Mixing a carbon material, a cation exchange resin, a binder and an organic solvent according to the mass ratio of 1: 0.5-5: 0.05-0.5: 2-10, mixing the carbon material, the cation exchange resin, the binder and the organic solvent, and stirring for 2-6 hours to obtain a mixed solution II; and uniformly spraying or coating the mixed solution II on a graphite felt electrode, and drying at 40-75 ℃ to obtain the cathode composite electrode.

The cation exchange resin is more than one of sulfonic cation exchange resin, carboxyl cation exchange resin, thiourea cation exchange resin and imine diacetic cation exchange resin; the particle size of the cation exchange resin is less than 74 mu m and accounts for 60-85 wt%.

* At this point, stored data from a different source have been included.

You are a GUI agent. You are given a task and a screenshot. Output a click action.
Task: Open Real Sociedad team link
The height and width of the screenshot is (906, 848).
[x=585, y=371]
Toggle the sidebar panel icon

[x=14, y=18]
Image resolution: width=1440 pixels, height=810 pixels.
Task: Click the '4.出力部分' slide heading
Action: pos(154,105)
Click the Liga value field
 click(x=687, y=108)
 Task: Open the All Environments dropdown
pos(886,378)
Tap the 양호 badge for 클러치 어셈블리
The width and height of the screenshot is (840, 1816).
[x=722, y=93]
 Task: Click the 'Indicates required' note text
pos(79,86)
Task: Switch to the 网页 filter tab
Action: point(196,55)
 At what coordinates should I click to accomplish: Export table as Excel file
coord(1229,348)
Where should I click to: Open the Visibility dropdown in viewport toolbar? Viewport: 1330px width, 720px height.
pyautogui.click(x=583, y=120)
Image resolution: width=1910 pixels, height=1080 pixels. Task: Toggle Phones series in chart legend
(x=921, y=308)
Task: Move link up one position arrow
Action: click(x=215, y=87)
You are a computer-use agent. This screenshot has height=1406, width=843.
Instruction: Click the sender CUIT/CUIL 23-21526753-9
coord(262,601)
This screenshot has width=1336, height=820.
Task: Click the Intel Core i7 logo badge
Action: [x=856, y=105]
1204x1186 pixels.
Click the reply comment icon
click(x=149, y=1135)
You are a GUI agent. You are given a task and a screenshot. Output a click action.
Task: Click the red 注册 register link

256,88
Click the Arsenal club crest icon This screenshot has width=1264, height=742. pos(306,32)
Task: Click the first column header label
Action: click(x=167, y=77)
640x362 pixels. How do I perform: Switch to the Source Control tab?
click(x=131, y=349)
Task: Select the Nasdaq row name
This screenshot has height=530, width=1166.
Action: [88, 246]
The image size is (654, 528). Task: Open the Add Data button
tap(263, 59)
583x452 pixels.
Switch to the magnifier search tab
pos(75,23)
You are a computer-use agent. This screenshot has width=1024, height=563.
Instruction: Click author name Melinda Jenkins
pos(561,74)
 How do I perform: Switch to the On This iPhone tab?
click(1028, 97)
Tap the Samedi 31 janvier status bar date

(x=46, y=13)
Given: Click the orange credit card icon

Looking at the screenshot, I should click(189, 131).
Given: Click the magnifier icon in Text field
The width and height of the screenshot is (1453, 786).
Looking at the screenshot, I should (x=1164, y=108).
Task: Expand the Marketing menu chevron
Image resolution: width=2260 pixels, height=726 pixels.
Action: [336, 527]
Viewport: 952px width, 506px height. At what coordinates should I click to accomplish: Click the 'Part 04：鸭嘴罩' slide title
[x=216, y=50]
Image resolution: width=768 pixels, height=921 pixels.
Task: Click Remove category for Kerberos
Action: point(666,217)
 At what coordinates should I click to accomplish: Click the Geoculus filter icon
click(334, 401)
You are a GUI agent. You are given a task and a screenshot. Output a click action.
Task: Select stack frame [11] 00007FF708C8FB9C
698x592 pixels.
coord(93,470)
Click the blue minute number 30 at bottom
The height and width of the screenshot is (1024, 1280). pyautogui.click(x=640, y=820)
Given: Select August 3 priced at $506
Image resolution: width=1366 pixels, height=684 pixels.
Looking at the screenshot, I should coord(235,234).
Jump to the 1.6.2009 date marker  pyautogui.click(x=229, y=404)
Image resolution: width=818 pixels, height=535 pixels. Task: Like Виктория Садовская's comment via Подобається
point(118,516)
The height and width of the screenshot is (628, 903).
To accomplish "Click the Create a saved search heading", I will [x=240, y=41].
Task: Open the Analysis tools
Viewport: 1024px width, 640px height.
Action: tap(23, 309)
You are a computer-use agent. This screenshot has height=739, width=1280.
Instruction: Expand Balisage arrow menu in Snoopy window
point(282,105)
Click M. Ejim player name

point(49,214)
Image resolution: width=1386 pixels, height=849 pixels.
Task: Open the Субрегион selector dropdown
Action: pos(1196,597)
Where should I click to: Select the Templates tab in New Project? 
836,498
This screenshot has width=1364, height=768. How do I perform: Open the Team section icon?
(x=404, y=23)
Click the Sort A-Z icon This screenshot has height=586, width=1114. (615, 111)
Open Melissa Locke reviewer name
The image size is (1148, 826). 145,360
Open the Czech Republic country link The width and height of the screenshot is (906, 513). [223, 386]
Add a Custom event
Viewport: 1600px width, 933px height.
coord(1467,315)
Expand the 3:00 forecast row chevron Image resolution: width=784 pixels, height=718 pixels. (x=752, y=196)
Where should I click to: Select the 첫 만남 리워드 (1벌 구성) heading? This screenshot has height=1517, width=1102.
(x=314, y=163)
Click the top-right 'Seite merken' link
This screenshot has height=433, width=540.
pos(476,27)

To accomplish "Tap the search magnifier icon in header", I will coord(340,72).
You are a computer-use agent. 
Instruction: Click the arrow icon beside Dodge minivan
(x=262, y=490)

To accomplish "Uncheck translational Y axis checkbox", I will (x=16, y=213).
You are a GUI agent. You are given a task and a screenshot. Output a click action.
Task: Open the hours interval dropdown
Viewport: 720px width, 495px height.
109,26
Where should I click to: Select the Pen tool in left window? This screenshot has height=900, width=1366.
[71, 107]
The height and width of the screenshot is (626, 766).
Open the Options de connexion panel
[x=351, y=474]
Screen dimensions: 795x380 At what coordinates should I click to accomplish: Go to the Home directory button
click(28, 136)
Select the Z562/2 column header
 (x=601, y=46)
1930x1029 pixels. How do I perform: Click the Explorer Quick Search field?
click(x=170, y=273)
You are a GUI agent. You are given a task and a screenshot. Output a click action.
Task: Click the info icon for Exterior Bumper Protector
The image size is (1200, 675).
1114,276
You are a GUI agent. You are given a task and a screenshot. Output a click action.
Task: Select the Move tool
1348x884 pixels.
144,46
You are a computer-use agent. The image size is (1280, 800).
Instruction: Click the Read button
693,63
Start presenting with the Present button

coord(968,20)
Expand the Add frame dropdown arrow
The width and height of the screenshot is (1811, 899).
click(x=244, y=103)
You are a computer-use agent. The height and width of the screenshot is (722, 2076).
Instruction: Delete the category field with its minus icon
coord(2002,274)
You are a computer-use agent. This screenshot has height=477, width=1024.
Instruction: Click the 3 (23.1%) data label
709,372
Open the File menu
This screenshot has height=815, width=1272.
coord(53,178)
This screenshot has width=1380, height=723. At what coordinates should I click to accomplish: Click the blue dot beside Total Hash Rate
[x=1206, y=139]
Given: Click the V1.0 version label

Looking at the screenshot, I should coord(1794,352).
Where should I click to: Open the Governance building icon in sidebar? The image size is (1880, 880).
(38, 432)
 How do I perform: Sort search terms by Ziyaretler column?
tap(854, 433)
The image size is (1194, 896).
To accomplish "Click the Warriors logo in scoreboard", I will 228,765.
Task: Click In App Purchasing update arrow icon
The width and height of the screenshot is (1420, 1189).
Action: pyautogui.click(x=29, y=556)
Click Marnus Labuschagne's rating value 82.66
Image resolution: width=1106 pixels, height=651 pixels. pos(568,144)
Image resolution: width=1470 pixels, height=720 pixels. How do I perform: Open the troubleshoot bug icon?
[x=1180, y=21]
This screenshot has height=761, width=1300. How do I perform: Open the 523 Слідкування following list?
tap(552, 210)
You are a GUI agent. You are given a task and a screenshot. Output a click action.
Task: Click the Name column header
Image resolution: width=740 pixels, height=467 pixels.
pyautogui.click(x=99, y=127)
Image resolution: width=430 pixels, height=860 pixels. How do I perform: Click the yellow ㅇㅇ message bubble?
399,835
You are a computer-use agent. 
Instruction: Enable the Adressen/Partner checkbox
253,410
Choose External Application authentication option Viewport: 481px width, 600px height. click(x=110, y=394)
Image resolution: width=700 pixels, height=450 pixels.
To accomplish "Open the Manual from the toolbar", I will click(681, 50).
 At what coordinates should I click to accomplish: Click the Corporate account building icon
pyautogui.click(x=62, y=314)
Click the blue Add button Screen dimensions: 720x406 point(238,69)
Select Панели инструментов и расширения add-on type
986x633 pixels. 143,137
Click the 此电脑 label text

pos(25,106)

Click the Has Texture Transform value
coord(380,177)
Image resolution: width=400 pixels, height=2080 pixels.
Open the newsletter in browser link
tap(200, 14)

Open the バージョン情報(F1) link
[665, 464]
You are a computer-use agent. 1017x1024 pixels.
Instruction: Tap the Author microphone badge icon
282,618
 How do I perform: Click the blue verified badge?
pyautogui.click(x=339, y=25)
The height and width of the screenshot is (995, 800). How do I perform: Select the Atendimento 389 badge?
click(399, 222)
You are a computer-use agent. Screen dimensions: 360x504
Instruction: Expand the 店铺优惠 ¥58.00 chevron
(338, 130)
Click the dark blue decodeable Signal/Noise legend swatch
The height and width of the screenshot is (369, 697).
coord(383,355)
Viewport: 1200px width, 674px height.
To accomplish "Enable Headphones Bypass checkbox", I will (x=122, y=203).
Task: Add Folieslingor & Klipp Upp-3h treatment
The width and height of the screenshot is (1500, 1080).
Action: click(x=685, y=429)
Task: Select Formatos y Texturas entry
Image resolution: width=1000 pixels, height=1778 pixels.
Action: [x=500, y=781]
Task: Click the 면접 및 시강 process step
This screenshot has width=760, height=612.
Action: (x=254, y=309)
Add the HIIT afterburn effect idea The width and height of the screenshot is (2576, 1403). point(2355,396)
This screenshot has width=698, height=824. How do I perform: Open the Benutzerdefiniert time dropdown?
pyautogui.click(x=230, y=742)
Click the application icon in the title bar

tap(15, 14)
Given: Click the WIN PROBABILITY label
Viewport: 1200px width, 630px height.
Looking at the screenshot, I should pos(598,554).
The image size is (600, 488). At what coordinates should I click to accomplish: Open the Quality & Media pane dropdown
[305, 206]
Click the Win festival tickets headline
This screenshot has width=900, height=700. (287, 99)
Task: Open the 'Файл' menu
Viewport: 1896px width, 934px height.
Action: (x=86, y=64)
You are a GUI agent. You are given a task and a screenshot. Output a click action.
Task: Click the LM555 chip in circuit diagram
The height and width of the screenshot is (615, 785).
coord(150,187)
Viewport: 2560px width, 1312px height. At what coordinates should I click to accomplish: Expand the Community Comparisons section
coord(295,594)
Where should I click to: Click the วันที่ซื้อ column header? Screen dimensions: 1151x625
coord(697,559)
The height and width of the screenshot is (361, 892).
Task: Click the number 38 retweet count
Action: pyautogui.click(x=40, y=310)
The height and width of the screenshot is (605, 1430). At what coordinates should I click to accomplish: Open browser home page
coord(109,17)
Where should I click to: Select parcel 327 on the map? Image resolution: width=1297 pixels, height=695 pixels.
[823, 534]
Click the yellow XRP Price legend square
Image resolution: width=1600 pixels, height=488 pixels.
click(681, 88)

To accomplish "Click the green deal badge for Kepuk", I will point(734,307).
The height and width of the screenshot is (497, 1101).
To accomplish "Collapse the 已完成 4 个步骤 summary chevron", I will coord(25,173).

And fourthly, sequentially placing the anode composite electrode and the cathode composite electrode at the positive end and the negative end of the capacitive deionization device, switching on a direct-current power supply, setting the voltage to be 0.5-3V, and circularly pumping the electrolyte II into the capacitive deionization device, wherein the flow of the electrolyte II passing through the composite electrode per square meter is 5-40L/min, and the circulation time is 0.5-6 h, so that the electrolyte III is obtained.

The composite electrode is the anode composite electrode and the cathode composite electrode.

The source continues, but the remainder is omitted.